Solow production function and nominal values
Editor's note: Still cleaning out my backlog of unfinished posts. This is a question I've had and is addressed to the economists out there ... even after reading through a couple macro textbooks, I still don't have a good answer. File under questioning whether real and nominal are actually useful concepts in economics.

As noted here, the Solow growth model Cobb-Douglas production function
$$
Y(t) = A(t) K(t)^{\alpha} \; L(t)^{\beta}
$$
works really well if $A = constant$, and $\beta \neq 1 - \alpha$ and both $K$ and $Y$ represent nominal values.
One thing I have not been able to understand is that when using real values in the traditional version with $\alpha + \beta = 1$, call them $Y = P(t) y(t)$ and $K = P(t) k(t)$, you end up with a factor of the price level relative to the nominal version ...
$$
y(t) = A(t) k(t)^{\alpha} \; L(t)^{1 - \alpha}
$$
$$
P(t) y(t) = A(t) P(t) k(t)^{\alpha} \; L(t)^{1 - \alpha}
$$
$$
Y(t) = A(t) P(t)^{1 - \alpha} K(t)^{\alpha} \; L(t)^{1 - \alpha}
$$
The extra factor of $P^{1- \alpha}$ could be absorbed by the $L$, but labor is given in terms of hours or people (or 'labor units'), not wages ... or is it?

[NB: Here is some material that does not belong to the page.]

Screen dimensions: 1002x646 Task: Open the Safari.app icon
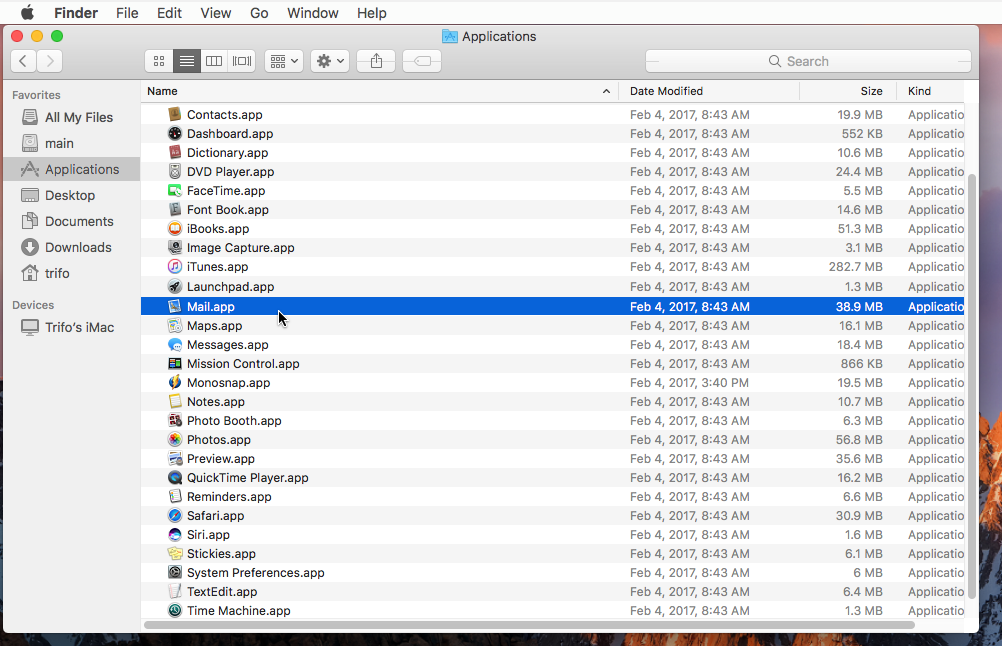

The nominal version of the equation seems to make more sense (it is a combinatorial problem with dimensionless nominal dollar units and 'nominal' labor units).
The real version leads to the mystery of the fall-off in Total Factor Productivity (the 'great stagnation'), and TFP -- i.e. phlogiston -- being the majority of economic growth.
Editor's note, added 5/13/2015: Sounds like a no-brainer, but it requires re-thinking all the other instances of real vs nominal ... as I've addressed here. This post was an initial draft for the one at that link that I abandoned and restarted.
Real and nominal may actually be an attempt by economists to adjust for entropy terms.